Task goal
Output all of the records again, exactly as written.
___ Records to use
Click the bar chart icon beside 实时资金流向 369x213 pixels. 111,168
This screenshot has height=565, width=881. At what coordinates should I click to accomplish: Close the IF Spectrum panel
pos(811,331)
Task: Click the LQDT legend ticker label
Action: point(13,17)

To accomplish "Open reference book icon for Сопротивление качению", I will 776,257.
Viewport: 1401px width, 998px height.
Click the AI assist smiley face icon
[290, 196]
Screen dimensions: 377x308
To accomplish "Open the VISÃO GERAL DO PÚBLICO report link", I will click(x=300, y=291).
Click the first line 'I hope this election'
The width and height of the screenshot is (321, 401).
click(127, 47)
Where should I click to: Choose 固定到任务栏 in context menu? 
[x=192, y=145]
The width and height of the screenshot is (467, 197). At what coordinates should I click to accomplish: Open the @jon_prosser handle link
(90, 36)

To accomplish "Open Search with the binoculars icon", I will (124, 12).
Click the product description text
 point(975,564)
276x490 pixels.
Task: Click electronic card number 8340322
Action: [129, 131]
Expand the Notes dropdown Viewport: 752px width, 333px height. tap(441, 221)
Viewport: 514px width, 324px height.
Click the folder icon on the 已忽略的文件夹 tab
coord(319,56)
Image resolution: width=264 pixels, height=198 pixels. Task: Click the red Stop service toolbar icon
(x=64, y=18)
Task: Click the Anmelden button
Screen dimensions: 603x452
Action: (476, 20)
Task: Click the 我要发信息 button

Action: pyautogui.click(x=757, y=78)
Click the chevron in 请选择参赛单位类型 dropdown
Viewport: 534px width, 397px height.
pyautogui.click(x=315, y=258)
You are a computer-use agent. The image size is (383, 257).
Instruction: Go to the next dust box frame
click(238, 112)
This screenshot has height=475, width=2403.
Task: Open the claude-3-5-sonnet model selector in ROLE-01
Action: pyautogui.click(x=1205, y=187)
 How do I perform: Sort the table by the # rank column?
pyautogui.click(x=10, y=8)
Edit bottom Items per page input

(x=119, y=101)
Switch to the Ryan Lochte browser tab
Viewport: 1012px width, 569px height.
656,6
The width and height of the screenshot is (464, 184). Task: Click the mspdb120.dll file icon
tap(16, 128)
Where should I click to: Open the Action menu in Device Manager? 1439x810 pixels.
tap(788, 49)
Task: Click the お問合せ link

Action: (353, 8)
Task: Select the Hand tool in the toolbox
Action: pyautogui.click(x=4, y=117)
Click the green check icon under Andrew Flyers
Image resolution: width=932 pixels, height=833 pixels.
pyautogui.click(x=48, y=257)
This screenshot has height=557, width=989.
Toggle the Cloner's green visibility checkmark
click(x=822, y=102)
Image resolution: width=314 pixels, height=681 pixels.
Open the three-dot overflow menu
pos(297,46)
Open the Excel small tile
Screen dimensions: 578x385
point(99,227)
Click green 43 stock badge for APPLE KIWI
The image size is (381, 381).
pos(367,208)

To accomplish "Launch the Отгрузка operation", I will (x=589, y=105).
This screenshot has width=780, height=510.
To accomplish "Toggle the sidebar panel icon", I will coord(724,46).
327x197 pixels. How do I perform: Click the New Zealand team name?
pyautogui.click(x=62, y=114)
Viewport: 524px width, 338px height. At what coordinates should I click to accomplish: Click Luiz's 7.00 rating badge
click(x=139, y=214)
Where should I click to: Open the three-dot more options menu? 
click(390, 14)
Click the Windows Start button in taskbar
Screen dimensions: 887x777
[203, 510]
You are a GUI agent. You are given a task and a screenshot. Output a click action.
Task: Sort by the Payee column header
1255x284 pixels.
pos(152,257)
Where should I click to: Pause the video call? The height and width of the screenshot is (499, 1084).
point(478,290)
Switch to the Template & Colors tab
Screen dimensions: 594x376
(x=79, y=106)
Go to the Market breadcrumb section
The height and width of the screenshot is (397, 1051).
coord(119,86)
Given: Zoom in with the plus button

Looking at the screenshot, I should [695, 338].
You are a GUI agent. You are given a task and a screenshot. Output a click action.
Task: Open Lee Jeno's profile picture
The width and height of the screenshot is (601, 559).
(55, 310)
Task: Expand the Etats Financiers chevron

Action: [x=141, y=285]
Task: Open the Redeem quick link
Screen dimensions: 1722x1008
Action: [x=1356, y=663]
______
Output
Click the bar chart icon beside 实时资金流向 369x213 pixels. 111,168
This screenshot has height=565, width=881. At what coordinates should I click to accomplish: Close the IF Spectrum panel
pos(811,331)
Task: Click the LQDT legend ticker label
Action: point(13,17)

To accomplish "Open reference book icon for Сопротивление качению", I will 776,257.
Viewport: 1401px width, 998px height.
Click the AI assist smiley face icon
[290, 196]
Screen dimensions: 377x308
To accomplish "Open the VISÃO GERAL DO PÚBLICO report link", I will click(x=300, y=291).
Click the first line 'I hope this election'
The width and height of the screenshot is (321, 401).
click(127, 47)
Where should I click to: Choose 固定到任务栏 in context menu? 
[x=192, y=145]
The width and height of the screenshot is (467, 197). At what coordinates should I click to accomplish: Open the @jon_prosser handle link
(90, 36)

To accomplish "Open Search with the binoculars icon", I will (124, 12).
Click the product description text
 point(975,564)
276x490 pixels.
Task: Click electronic card number 8340322
Action: [129, 131]
Expand the Notes dropdown Viewport: 752px width, 333px height. tap(441, 221)
Viewport: 514px width, 324px height.
Click the folder icon on the 已忽略的文件夹 tab
coord(319,56)
Image resolution: width=264 pixels, height=198 pixels. Task: Click the red Stop service toolbar icon
(x=64, y=18)
Task: Click the Anmelden button
Screen dimensions: 603x452
Action: (476, 20)
Task: Click the 我要发信息 button

Action: pyautogui.click(x=757, y=78)
Click the chevron in 请选择参赛单位类型 dropdown
Viewport: 534px width, 397px height.
pyautogui.click(x=315, y=258)
You are a computer-use agent. The image size is (383, 257).
Instruction: Go to the next dust box frame
click(238, 112)
This screenshot has height=475, width=2403.
Task: Open the claude-3-5-sonnet model selector in ROLE-01
Action: pyautogui.click(x=1205, y=187)
 How do I perform: Sort the table by the # rank column?
pyautogui.click(x=10, y=8)
Edit bottom Items per page input

(x=119, y=101)
Switch to the Ryan Lochte browser tab
Viewport: 1012px width, 569px height.
656,6
The width and height of the screenshot is (464, 184). Task: Click the mspdb120.dll file icon
tap(16, 128)
Where should I click to: Open the Action menu in Device Manager? 1439x810 pixels.
tap(788, 49)
Task: Click the お問合せ link

Action: (353, 8)
Task: Select the Hand tool in the toolbox
Action: pyautogui.click(x=4, y=117)
Click the green check icon under Andrew Flyers
Image resolution: width=932 pixels, height=833 pixels.
pyautogui.click(x=48, y=257)
This screenshot has height=557, width=989.
Toggle the Cloner's green visibility checkmark
click(x=822, y=102)
Image resolution: width=314 pixels, height=681 pixels.
Open the three-dot overflow menu
pos(297,46)
Open the Excel small tile
Screen dimensions: 578x385
point(99,227)
Click green 43 stock badge for APPLE KIWI
The image size is (381, 381).
pos(367,208)

To accomplish "Launch the Отгрузка operation", I will (x=589, y=105).
This screenshot has width=780, height=510.
To accomplish "Toggle the sidebar panel icon", I will coord(724,46).
327x197 pixels. How do I perform: Click the New Zealand team name?
pyautogui.click(x=62, y=114)
Viewport: 524px width, 338px height. At what coordinates should I click to accomplish: Click Luiz's 7.00 rating badge
click(x=139, y=214)
Where should I click to: Open the three-dot more options menu? 
click(390, 14)
Click the Windows Start button in taskbar
Screen dimensions: 887x777
[203, 510]
You are a GUI agent. You are given a task and a screenshot. Output a click action.
Task: Sort by the Payee column header
1255x284 pixels.
pos(152,257)
Where should I click to: Pause the video call? The height and width of the screenshot is (499, 1084).
point(478,290)
Switch to the Template & Colors tab
Screen dimensions: 594x376
(x=79, y=106)
Go to the Market breadcrumb section
The height and width of the screenshot is (397, 1051).
coord(119,86)
Given: Zoom in with the plus button

Looking at the screenshot, I should [695, 338].
You are a GUI agent. You are given a task and a screenshot. Output a click action.
Task: Open Lee Jeno's profile picture
The width and height of the screenshot is (601, 559).
(55, 310)
Task: Expand the Etats Financiers chevron

Action: [x=141, y=285]
Task: Open the Redeem quick link
Screen dimensions: 1722x1008
Action: [x=1356, y=663]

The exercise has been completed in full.